Passage to read Start Marker
Still, this was not what was so remarkable about him. What was remarkable was his brass. For far from ever conceding error, he would simply begin each new (wholly revised) explanation, ““As I predicted eight months ago when Shalimpski ousted Schmazinski . . .’’ and then go on to rewrite in every detail what he had predicted at the time. In the same article, he would, as well, render yet another ringing forecast of things to come, which would, of course, itself need to be revised after the next Politburo shakeup. He seemed to be unashamed by this. Remind you of anything?
I have given a certain amount of thought to what I see as the unfortunate similarities between the analytic powers and outcomes of my tribe–the media–and those of the lost tribe of Sovietologists. They have pretty well vanished from the face of the earth along with the Soviet Union, which is no longer here to be misinterpreted. There are plenty of people assuming, and even more, I expect, praying that the same fate will overtake us. But before it does, we could do worse than to consider how, at the end of this tumultuous political year, we have run up a record of all but unbroken failure in our predictions and why we nonetheless persist in the humiliating practice.
Well, first, most of us seem to have avoided the soul-searching that would be useful by telling ourselves that it is not we, but other journalists who have made the humiliating errors. The journalist has yet to be born who will not tell you, when confronted on this count, that aloneamong journalists, he or she had the thing right weeks ago. If you insist on evidence, you will be served up an article which, in the 12th paragraph, contains a murky reference that could be construed as foreseeing what was to come, though only under a very strained reading. But that is not so much a distinctive weakness of journalists as a commonplace human response to criticism. What is notable is that, in trying to understand and anticipate American politicians and the American electorate, we have also fallen victim to a variation on the same doomed practice that the sages of Sovietology followed. We draw hard and fast conclusions from a flimsy, irrelevant and perhaps even nonexistent factual base, a fabrication. It is a fictionalized take on real-world political conflict, one in which opinions and certainties change overnight. We shake our heads in disbelief, but we love it. When it becomes really preposterous we respond in the manner of movie critics to the events of the week: "” “Bizarre’–The Washington Post,’’ "” “Surreal’–The New York Times.’’ We begin to think not in sound bites so much as marquee bites.
Passage to read End Marker
**Things to do:**
1) Answer these about the passage on press predictions:
(a) Which vanished group does the writer compare the media to?
(b) In which paragraph of an article does the writer say the murky reference usually appears?
(c) Which two newspapers are named in the movie-critic style lines?
2) Write what comes next in the passage on press predictions, picking up after its final sentence.
The records are separate material, not part of the passage on press predictions.
Supplied information Start Marker
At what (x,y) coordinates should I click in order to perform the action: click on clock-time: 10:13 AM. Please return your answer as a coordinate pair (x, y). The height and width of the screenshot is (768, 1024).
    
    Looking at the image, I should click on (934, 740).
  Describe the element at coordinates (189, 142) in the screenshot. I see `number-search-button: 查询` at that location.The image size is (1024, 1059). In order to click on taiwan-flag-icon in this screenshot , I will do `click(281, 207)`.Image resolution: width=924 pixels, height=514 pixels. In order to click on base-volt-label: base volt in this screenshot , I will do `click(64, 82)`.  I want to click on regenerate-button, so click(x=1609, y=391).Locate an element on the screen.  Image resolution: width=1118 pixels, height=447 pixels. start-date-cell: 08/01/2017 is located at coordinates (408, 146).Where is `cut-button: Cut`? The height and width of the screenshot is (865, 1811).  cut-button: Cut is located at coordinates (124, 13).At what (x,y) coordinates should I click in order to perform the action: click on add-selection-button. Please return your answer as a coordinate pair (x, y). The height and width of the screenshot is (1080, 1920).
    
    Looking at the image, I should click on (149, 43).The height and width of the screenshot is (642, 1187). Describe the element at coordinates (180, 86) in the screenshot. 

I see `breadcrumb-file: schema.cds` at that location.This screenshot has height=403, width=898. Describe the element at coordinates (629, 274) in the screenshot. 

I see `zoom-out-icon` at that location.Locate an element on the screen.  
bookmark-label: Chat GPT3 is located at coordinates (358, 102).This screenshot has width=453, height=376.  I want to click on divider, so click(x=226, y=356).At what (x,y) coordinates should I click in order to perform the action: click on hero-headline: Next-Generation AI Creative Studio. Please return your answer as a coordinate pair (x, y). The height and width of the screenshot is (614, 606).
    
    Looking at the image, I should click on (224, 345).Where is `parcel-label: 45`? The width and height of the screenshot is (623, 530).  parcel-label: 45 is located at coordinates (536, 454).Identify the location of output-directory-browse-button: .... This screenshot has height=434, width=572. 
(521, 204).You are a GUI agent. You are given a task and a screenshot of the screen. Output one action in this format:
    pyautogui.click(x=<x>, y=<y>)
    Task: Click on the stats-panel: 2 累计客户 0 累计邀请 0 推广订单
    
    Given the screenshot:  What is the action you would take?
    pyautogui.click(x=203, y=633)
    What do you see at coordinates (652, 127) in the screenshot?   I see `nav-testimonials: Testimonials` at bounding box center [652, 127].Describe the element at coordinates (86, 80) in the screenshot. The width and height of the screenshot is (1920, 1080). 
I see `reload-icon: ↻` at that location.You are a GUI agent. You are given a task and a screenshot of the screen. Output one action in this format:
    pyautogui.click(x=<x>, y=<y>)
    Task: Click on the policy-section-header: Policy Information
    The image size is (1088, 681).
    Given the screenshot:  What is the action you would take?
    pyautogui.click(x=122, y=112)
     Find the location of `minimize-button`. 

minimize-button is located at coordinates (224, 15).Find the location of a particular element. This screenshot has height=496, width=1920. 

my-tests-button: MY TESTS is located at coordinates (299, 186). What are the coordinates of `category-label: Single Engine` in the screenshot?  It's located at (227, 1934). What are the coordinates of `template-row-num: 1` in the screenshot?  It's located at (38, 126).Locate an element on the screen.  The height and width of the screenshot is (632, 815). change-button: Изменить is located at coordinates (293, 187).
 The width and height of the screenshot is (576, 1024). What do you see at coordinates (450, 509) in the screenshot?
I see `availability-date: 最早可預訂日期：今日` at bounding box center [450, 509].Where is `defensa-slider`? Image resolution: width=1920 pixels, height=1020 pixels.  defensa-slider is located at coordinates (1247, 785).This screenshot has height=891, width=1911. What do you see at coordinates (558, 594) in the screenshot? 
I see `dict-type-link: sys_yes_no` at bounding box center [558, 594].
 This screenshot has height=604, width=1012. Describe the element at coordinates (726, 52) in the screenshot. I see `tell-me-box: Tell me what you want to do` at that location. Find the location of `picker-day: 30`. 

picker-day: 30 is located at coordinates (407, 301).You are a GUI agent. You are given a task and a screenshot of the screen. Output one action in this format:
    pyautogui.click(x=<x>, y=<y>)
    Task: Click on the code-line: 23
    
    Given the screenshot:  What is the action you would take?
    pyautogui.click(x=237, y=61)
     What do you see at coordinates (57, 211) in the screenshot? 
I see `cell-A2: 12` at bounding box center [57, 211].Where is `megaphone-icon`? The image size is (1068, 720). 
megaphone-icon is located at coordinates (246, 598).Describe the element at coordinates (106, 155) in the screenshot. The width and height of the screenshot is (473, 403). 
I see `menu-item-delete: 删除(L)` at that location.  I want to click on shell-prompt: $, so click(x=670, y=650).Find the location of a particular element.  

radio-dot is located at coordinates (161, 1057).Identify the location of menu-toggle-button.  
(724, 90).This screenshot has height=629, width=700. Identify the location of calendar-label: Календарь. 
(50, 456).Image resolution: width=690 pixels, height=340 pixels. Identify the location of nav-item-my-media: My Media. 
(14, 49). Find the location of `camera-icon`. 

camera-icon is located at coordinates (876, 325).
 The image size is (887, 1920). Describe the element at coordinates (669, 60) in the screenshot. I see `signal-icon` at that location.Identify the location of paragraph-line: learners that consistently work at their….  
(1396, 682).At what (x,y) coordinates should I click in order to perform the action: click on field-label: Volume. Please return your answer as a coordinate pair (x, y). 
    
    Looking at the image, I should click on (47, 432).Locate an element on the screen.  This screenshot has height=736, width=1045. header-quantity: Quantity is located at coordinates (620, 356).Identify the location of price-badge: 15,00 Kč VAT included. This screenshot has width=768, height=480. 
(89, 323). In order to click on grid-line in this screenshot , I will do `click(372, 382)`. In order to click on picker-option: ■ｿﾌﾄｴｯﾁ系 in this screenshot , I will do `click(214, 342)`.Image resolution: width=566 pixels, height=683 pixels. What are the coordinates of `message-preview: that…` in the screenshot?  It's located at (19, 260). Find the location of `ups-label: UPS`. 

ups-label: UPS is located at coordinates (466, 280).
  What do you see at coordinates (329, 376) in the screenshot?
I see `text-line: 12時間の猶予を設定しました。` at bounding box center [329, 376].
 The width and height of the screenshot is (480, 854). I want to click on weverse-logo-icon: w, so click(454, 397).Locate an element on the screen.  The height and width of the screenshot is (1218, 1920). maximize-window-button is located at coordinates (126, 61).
Supplied information End Marker
**Responses to the exercise:**
1)
(a) The Sovietologists
(b) The 12th paragraph
(c) The Washington Post and The New York Times

2)
But the reality of this country could no more be inferred from the continuous lightweight movie that American politics has become than the reality of the Soviet Union could be extracted from those tedious tables documenting a decline in potato production. This, to me, is the central fact of the matter and provides the principal explanation of our prediction-and-analysis debacle, though not of our irrational insistence on continuing fecklessly to predict. Increasingly, our national politics has taken on the character of a not very good film. Increasingly, it becomes less something in which people engage than something they watch. What is appearing on the screen at any given moment–two-dimensional and without either depth or complexity–is all.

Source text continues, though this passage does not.